_Task prompt_: After locating the line that holds "Login (1266, 16)", transcribe it and each following line to the end of the records, changing nothing and adding nothing.

_Source material_:
▽

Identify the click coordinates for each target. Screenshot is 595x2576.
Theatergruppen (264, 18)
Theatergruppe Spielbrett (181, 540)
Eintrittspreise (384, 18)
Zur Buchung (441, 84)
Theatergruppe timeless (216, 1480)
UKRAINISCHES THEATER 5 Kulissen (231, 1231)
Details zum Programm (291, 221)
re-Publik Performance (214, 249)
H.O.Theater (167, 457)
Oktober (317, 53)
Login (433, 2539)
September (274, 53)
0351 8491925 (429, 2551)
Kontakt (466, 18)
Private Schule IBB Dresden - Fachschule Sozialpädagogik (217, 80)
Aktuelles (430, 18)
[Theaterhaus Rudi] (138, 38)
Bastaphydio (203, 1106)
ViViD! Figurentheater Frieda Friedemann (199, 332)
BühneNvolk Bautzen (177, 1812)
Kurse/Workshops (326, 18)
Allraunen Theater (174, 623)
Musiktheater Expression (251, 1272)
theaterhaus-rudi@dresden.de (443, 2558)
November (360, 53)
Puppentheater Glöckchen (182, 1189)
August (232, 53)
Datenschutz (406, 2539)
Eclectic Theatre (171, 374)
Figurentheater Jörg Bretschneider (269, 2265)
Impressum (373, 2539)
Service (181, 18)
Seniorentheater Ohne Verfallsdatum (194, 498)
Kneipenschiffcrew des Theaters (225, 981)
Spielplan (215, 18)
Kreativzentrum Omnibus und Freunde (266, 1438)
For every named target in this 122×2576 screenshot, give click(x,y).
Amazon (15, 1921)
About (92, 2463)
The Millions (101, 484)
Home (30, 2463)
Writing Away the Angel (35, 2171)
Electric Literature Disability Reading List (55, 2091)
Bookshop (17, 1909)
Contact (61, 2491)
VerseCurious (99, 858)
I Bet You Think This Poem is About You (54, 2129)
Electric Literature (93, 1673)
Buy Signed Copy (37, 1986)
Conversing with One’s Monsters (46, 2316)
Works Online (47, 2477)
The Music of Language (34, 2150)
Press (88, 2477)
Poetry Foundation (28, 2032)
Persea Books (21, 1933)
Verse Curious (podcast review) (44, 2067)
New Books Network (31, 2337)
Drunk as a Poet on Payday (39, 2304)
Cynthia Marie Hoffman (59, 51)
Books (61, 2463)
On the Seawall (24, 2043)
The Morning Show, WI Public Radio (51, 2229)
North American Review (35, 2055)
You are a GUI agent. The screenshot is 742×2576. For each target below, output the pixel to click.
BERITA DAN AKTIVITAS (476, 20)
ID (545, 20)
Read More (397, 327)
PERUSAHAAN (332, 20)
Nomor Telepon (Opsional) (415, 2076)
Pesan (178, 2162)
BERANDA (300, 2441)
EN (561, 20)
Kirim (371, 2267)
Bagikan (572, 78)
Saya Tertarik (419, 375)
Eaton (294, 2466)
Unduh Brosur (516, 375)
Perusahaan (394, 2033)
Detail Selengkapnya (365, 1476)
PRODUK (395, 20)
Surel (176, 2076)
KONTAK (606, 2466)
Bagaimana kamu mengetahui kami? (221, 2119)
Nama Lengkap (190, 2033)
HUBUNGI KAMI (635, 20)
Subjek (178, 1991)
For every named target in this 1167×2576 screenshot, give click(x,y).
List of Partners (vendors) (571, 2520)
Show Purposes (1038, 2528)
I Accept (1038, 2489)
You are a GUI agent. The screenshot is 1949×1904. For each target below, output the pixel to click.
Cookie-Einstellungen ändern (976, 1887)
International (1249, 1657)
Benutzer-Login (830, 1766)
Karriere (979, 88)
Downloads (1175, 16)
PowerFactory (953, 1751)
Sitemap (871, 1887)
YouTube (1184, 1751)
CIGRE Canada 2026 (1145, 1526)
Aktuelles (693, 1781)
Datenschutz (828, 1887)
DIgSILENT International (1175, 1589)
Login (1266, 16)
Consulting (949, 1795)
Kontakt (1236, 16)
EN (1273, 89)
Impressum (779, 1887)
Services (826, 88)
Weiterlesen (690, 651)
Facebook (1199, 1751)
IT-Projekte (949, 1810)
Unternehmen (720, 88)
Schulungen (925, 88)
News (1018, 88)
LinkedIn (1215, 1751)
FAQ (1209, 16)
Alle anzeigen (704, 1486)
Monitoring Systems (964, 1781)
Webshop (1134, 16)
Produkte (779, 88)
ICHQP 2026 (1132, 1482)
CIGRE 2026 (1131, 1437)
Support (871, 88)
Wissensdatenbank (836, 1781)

△

_Response to the exercise_:
Login (1266, 16)
Consulting (949, 1795)
Kontakt (1236, 16)
EN (1273, 89)
Impressum (779, 1887)
Services (826, 88)
Weiterlesen (690, 651)
Facebook (1199, 1751)
IT-Projekte (949, 1810)
Unternehmen (720, 88)
Schulungen (925, 88)
News (1018, 88)
LinkedIn (1215, 1751)
FAQ (1209, 16)
Alle anzeigen (704, 1486)
Monitoring Systems (964, 1781)
Webshop (1134, 16)
Produkte (779, 88)
ICHQP 2026 (1132, 1482)
CIGRE 2026 (1131, 1437)
Support (871, 88)
Wissensdatenbank (836, 1781)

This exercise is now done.